Ferritin test

A ferritin test measures the amount of ferritin in your blood. Ferritin is a blood cell protein that contains iron. A ferritin test helps your doctor understand how much iron your body is storing.

If a ferritin test reveals that your blood ferritin level is lower than normal, it indicates your body's iron stores are low and you have iron deficiency.

If a ferritin test shows higher than normal levels, it could indicate that you have a condition that causes your body to store too much iron. It could also point to liver disease, rheumatoid arthritis, other inflammatory conditions or hyperthyroidism.
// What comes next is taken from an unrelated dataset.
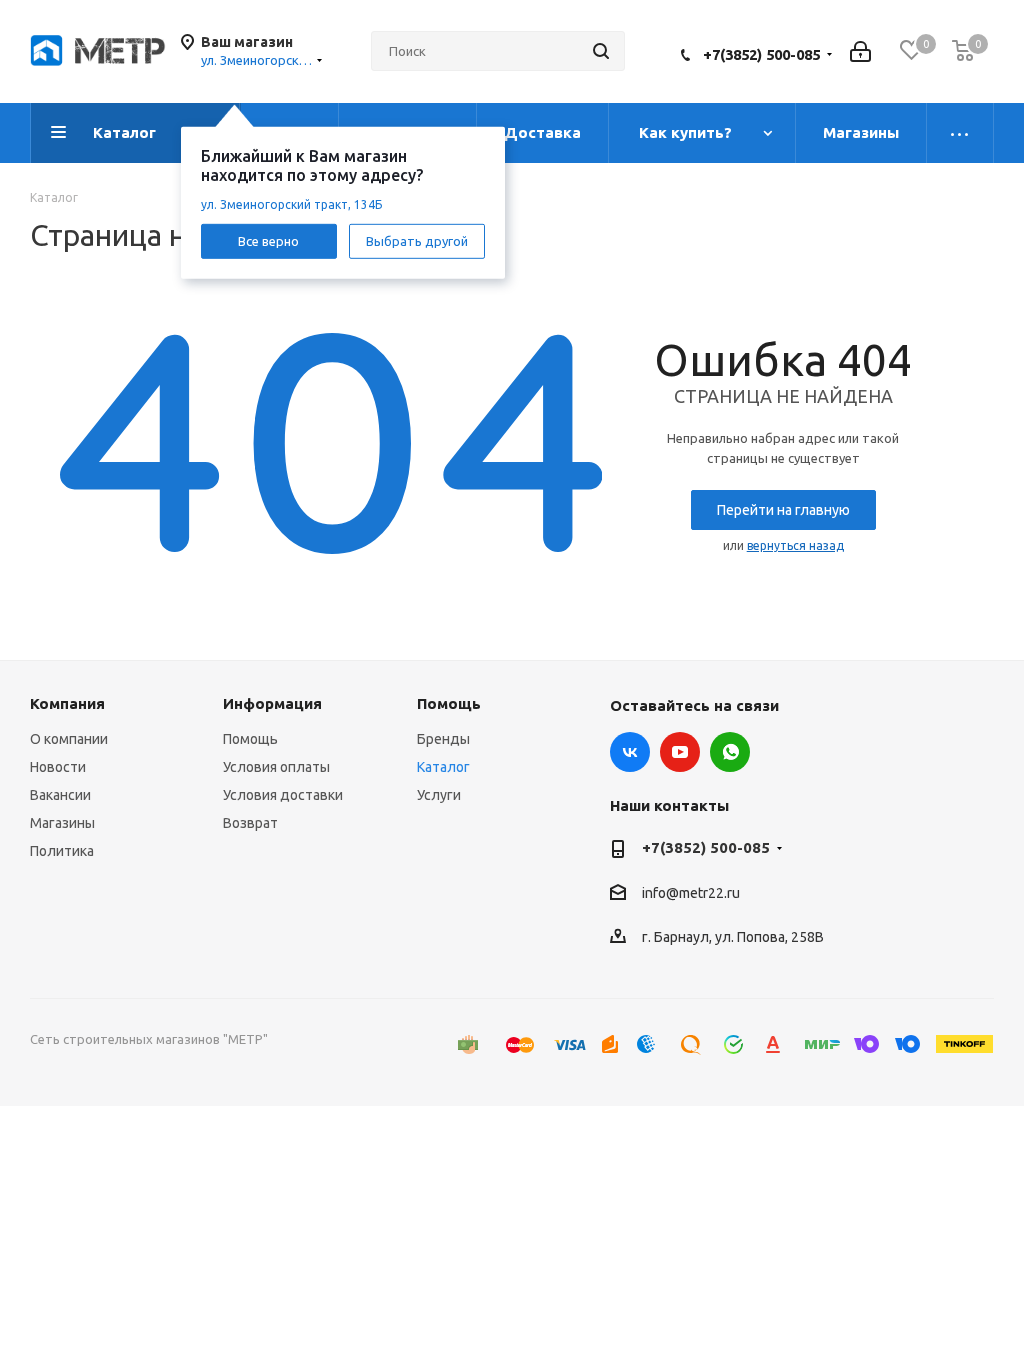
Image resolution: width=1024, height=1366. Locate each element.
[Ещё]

Some types of cancer also may cause your blood ferritin level to be high.


Why it's done How you prepare What you can expect Results

You may have a ferritin test for several reasons:

  • To diagnose a medical condition. Your doctor may suggest a ferritin test if other blood tests have shown that the level of oxygen-carrying protein in your red blood cells (hemoglobin) is low, or if the proportion of red blood cells to the fluid component in your blood (hematocrit) is low. These may indicate that you have iron deficiency anemia. A ferritin test can help confirm that diagnosis. Ferritin may also be measured in someone with restless legs syndrome.

    A ferritin test may also be used to help diagnose conditions such as hemochromatosis, liver disease and adult Still's disease, among others.

    When used to diagnose a medical condition, a ferritin test may be done in conjunction with an iron test and a total iron-binding capacity (TIBC) and transferrin test. These tests provide additional information about how much iron is in your body.

  • To monitor a medical condition. If you've been diagnosed with a disorder that results in too much iron in your body, such as hemochromatosis or hemosiderosis, your doctor may use a ferritin test to monitor your condition and guide treatment.